• **What to work on**
The listing below contains a span that opens with the line containing "Task: Pin the Sign-ins blade" and closes with the line containing "Task: Click the Guardar y nuevo button". Return that span exactly.

• **Dataset**
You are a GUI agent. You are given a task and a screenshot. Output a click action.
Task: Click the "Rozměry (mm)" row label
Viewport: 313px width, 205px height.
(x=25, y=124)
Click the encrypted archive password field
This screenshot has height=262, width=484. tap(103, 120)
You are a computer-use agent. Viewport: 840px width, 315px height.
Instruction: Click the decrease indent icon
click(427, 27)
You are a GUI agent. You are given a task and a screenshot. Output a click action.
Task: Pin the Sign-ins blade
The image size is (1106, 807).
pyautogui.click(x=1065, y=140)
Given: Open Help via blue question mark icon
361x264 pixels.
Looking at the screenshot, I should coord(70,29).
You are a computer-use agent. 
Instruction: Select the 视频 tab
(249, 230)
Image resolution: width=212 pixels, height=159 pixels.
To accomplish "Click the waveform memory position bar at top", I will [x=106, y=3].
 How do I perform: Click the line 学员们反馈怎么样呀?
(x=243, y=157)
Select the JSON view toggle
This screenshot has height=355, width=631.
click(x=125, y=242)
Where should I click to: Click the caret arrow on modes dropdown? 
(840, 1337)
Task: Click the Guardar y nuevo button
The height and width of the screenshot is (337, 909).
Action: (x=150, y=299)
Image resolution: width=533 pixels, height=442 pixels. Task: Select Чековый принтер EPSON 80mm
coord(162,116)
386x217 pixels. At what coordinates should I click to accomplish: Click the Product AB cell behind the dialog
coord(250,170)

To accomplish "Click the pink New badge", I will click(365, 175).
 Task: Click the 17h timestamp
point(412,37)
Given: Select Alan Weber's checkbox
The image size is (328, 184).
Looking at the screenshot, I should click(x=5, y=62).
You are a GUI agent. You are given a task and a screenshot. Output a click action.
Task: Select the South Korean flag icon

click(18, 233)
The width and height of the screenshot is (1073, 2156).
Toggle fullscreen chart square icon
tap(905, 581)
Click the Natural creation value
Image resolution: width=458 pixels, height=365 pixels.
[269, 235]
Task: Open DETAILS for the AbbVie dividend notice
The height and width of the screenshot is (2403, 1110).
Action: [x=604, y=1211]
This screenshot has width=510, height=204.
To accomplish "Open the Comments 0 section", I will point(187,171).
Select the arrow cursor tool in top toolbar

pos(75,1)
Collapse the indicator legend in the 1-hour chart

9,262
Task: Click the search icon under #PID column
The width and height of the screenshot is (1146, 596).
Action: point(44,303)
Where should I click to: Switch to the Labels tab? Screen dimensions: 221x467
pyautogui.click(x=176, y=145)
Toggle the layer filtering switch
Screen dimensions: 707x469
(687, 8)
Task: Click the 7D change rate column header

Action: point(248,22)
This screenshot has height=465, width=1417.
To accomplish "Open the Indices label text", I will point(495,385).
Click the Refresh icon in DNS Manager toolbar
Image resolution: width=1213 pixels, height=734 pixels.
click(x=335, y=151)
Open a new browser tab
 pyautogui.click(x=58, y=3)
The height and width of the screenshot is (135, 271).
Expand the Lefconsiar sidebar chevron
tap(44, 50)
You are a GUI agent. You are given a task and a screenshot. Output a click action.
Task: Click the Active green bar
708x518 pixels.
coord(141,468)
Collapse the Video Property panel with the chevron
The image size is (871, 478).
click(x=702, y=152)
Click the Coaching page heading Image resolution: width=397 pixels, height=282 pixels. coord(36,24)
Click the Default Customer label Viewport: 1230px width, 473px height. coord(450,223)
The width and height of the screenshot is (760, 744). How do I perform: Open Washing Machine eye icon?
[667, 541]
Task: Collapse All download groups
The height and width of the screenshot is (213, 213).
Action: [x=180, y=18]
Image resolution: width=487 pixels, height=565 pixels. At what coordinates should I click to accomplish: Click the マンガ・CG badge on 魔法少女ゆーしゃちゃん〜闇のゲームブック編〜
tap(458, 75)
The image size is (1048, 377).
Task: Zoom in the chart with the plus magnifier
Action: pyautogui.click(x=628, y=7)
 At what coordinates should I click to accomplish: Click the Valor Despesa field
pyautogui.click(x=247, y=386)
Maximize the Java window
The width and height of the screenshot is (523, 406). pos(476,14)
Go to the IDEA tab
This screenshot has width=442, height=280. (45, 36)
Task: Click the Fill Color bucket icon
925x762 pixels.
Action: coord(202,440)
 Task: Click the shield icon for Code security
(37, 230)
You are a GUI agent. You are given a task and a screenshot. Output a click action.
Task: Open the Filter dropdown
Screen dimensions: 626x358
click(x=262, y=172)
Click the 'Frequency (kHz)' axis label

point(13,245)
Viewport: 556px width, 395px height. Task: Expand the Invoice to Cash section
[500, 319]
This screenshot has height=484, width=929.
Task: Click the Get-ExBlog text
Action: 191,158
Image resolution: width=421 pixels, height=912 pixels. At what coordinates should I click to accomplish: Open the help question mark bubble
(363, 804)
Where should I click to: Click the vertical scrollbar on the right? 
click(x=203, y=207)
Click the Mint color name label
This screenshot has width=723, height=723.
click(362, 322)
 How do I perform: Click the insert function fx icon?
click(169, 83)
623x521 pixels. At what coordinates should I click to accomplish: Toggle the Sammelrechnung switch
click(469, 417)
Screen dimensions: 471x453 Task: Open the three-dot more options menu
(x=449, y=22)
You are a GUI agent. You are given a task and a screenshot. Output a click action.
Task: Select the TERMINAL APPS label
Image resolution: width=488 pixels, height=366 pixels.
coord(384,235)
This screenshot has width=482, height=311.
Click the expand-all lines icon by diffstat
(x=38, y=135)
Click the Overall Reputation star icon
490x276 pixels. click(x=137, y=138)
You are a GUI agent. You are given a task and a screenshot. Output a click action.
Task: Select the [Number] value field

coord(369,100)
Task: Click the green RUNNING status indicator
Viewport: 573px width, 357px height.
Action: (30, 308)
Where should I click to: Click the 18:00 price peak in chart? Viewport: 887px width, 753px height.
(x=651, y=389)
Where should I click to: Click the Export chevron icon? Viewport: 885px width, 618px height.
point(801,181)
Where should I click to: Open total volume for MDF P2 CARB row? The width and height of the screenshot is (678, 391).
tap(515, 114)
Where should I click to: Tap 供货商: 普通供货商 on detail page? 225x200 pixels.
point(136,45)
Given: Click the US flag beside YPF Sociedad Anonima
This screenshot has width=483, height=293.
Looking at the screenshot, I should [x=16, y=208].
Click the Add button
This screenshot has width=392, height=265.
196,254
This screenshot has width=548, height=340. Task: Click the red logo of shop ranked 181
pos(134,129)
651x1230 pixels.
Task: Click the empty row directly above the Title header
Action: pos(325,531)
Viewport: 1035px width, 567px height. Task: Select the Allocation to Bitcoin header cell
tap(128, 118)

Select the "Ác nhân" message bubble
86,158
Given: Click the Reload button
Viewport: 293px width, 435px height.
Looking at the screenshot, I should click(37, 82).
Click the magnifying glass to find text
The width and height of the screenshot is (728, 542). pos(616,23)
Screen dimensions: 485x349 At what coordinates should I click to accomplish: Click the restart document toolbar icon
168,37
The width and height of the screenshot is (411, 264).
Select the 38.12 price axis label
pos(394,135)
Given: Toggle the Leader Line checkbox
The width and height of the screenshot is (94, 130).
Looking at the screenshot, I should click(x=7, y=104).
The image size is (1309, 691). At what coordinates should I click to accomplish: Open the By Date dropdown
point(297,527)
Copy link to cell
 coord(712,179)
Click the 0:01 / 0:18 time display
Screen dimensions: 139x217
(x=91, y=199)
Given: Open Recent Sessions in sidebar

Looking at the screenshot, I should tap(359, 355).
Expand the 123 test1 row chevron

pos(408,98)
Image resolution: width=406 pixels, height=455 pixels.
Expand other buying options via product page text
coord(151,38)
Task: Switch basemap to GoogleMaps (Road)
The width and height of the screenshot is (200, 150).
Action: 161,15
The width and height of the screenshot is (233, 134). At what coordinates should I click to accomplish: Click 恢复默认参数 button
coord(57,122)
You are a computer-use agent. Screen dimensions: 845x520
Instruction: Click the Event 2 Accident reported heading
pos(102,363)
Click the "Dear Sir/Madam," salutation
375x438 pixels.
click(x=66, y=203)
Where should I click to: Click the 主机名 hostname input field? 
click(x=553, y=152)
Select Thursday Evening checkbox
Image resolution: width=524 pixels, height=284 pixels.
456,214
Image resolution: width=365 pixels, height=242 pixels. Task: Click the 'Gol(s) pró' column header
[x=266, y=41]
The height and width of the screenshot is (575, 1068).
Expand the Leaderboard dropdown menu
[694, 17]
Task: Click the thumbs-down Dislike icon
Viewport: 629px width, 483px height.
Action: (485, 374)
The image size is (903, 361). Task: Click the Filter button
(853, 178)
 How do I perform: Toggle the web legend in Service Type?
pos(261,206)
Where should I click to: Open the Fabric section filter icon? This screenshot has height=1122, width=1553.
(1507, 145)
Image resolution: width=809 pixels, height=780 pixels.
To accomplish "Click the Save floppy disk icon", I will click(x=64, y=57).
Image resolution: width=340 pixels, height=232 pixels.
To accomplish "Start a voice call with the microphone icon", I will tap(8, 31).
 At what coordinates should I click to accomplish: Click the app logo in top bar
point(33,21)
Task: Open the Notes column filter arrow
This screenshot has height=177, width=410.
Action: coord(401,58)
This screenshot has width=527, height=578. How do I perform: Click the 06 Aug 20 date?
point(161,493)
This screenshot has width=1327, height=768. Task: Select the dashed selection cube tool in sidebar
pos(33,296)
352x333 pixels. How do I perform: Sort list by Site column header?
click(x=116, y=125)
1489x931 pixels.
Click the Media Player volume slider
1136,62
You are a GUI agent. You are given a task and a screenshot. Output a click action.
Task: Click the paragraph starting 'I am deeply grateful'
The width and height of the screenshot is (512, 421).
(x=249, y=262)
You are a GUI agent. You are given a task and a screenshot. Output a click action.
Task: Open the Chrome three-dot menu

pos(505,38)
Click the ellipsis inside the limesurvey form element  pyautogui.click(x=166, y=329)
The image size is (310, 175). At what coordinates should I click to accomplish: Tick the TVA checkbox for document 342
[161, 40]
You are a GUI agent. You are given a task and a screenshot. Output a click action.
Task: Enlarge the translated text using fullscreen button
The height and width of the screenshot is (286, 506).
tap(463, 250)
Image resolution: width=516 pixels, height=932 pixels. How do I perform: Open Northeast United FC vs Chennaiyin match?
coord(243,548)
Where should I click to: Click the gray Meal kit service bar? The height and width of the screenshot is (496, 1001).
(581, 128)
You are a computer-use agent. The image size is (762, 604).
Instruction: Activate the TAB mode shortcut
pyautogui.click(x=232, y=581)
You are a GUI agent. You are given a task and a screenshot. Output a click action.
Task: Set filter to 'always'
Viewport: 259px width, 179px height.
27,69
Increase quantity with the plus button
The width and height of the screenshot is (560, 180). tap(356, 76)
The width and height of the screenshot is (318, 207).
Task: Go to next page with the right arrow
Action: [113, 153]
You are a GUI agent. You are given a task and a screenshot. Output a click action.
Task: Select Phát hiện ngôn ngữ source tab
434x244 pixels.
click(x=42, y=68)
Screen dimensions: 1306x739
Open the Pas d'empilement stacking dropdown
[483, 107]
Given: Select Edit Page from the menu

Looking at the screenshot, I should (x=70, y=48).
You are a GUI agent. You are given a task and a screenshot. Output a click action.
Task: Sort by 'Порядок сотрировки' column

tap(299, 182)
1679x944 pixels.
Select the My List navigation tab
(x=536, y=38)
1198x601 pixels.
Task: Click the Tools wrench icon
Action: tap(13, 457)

• **Response below**
Task: Pin the Sign-ins blade
The image size is (1106, 807).
pyautogui.click(x=1065, y=140)
Given: Open Help via blue question mark icon
361x264 pixels.
Looking at the screenshot, I should coord(70,29).
You are a computer-use agent. 
Instruction: Select the 视频 tab
(249, 230)
Image resolution: width=212 pixels, height=159 pixels.
To accomplish "Click the waveform memory position bar at top", I will [x=106, y=3].
 How do I perform: Click the line 学员们反馈怎么样呀?
(x=243, y=157)
Select the JSON view toggle
This screenshot has height=355, width=631.
click(x=125, y=242)
Where should I click to: Click the caret arrow on modes dropdown? 
(840, 1337)
Task: Click the Guardar y nuevo button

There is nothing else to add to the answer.